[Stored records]
——————————

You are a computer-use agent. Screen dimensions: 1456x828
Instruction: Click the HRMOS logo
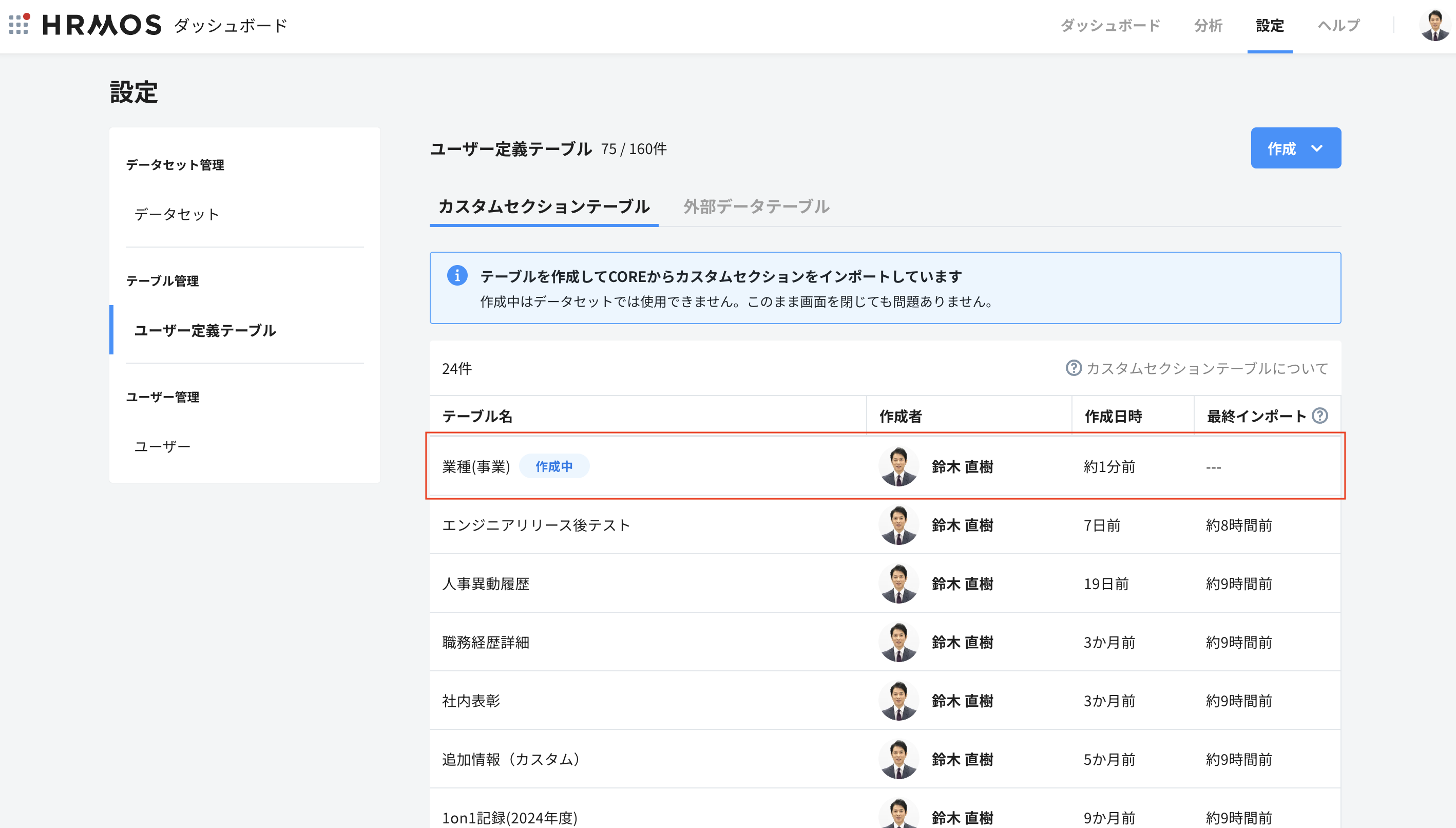[102, 25]
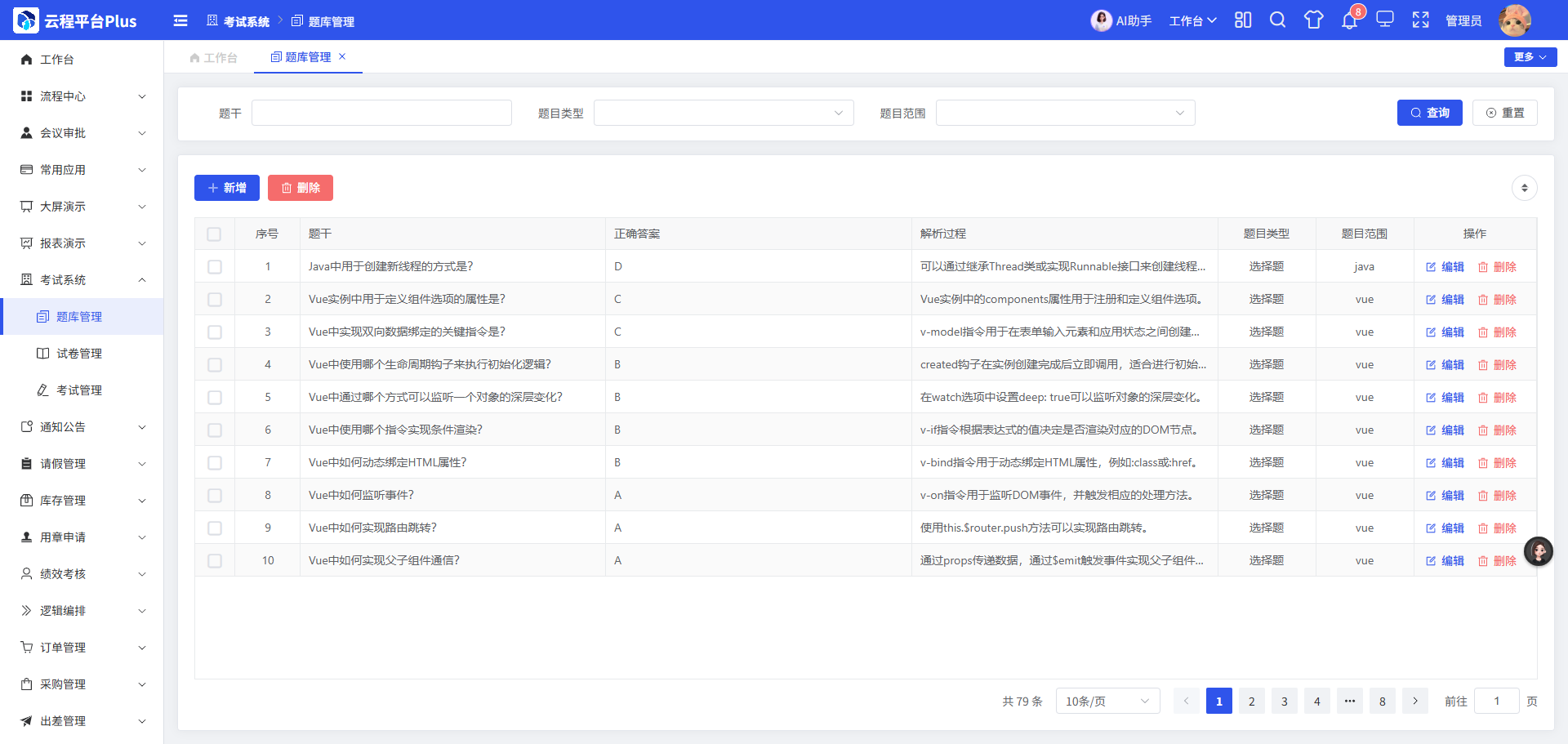Open the apps grid icon next to search
The height and width of the screenshot is (744, 1568).
1242,20
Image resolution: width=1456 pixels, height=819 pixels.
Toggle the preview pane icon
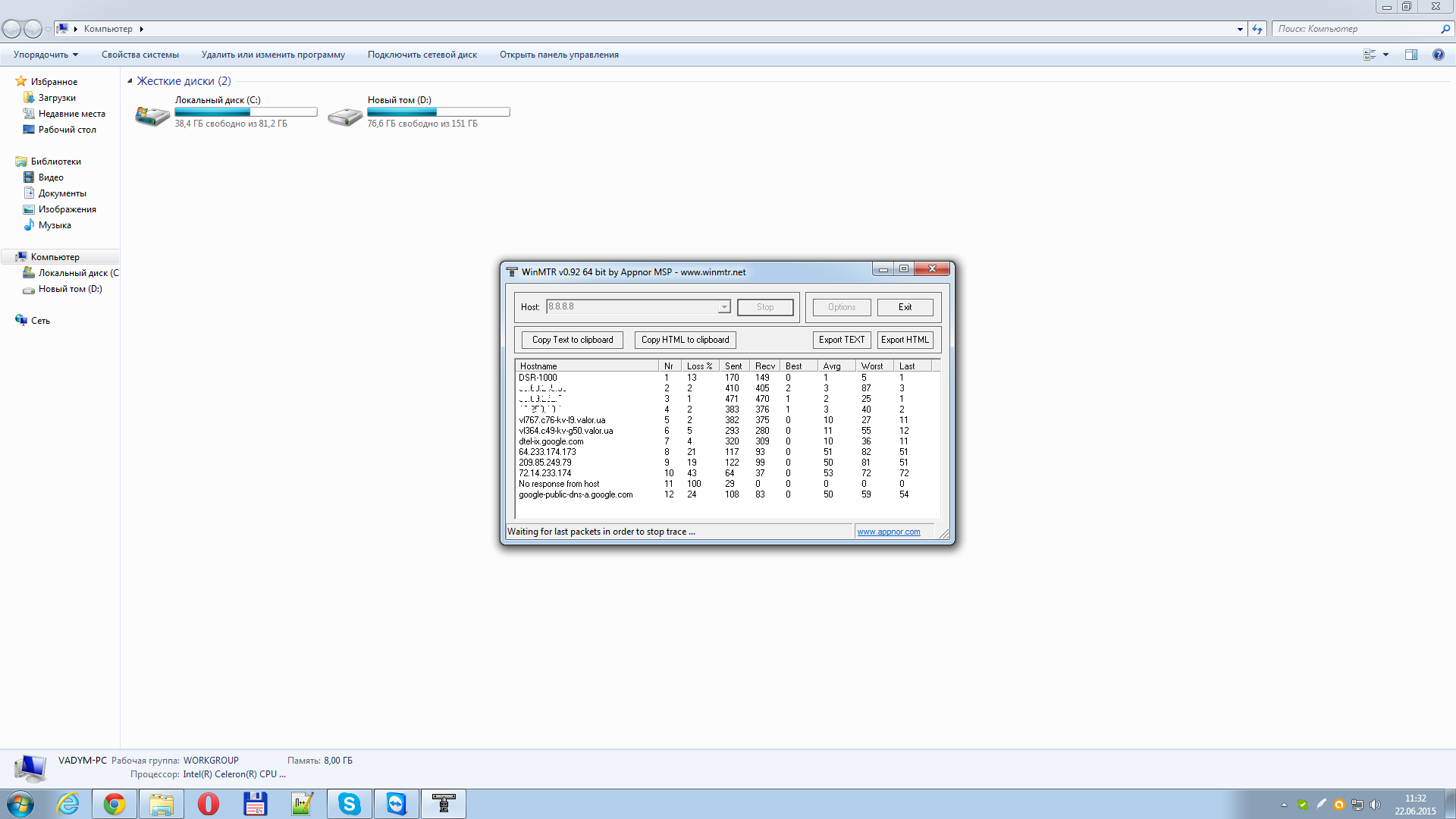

——————————

The records above should be returned exactly; no image belongs in the copy.

# ANSWER FOR THIS EXERCISE
You are a computer-use agent. Screen dimensions: 1456x828
Instruction: Click the HRMOS logo
[102, 25]
Open the apps grid icon next to search
The height and width of the screenshot is (744, 1568).
1242,20
Image resolution: width=1456 pixels, height=819 pixels.
Toggle the preview pane icon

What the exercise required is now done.